Studies that described school feeding programs without linkage to specific outcomes.

Information sources
The following databases were searched for eligible studies, from the inception of each database through November 2019: MEDLINE (via PubMed), EMBASE, CINAHL, and the Cochrane Library. The selection of the four electronic databases was made in consultation with a health science librarian with expertise in systematic searching. Our search included the Cochrane Handbook for Systematic Reviews of Interventions’ three recommended databases, MEDLINE, EMBASE, and the Cochrane Library. For studies that weren’t found through database searching, we also searched ClinicalTrials.gov and other governmental or organizational websites (World Food Programme (WFP), World Health Organization, Food and Agriculture Organization (FAO), and World Bank). We’ll manually search past reviews and the references of articles that were kept. To identify any additional studies, we will also speak with subject matter experts on school feeding. Reports written in languages other than English will, whenever possible, be translated by coworkers who are native speakers of those languages. Studies that cannot be translated correctly will not be considered.

Search technique
In order to create the PubMed search strategy, which is presented in Additional File 1, we sought advice from a health science librarian. By confirming that several sentinel articles were found, the sensitivity of the search strategy was tested. The PubMed approach will be modified to use other databases’ specific syntax. A new search will be conducted in the early months of April 2020 after the initial one in November 2019 was completed.

management of data
The records gleaned through searches of electronic databases will be kept in EndNote X9 (Clarivate Analytics, PA, USA).

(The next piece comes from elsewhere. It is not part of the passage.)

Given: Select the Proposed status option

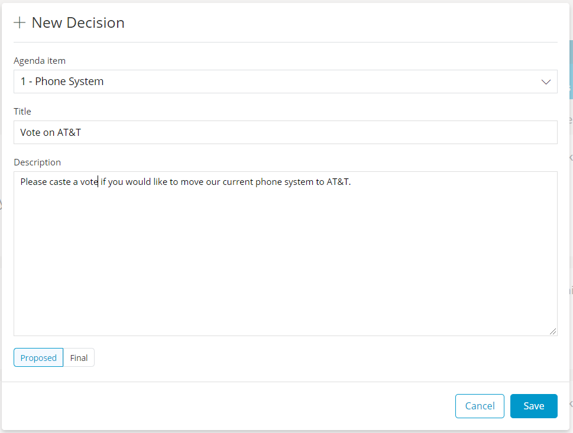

Additionally, the data will be transferred into Covidence, an online tool developed by Veritas Health Innovation in Melbourne, Australia, to enable the systematic review’s efficient administration. EndNote and Covidence will each detect and get rid of duplicate records in turn.

choice of studies
Two reviewers will independently evaluate the search results based on the inclusion and exclusion criteria. First, all titles and abstracts will be scrutinized to weed out any pointless studies. The full texts of studies that may be eligible or whose eligibility is debatable will be acquired and reviewed to determine eligibility using a form for full text screening, which will be put through a pilot test on five randomly chosen full texts. Reviewer disagreements will be settled via discussion or, if required, by a third reviewer. By calculating the raw percentage of agreement and Cohen’s coefficient, inter-rater agreement will be quantified. The Preferred Reporting Items for Systematic Reviews and Meta-Analyses (PRISMA) flow diagram will be used to record and summarize the specific justifications for study exclusions. Both reviewers will be aware of the authors’ names and the names of the journals they are reviewing.

extraction of data
Two reviewers will independently extract the data from the retained studies and input it into a data extraction form, which will then be pilot tested on five randomly chosen studies. Discussion or a third reviewer will be used to settle any differences in the retrieved material amongst the reviewers. To gather pertinent information, the respective authors of the research will be contacted as needed. We will gather the following data: Title, authors (first author and corresponding author), first author’s address, journal (or source for unpublished reports), publication year, intervention year, nation, funding source, study design, sample size (number of clusters for each group and number of participants in each group), sample characteristics (e.g., age, sex, and socioeconomic status), intervention (including timing, duration, food and nutritional content), and title (if available). As separate reports may include additional findings, several reports of a single research will be compiled. We shall get in touch with the appropriate author if there are discrepancies in the findings of different publications of the same research in order to get more precise results. The Additional File 2 contains the data extraction form.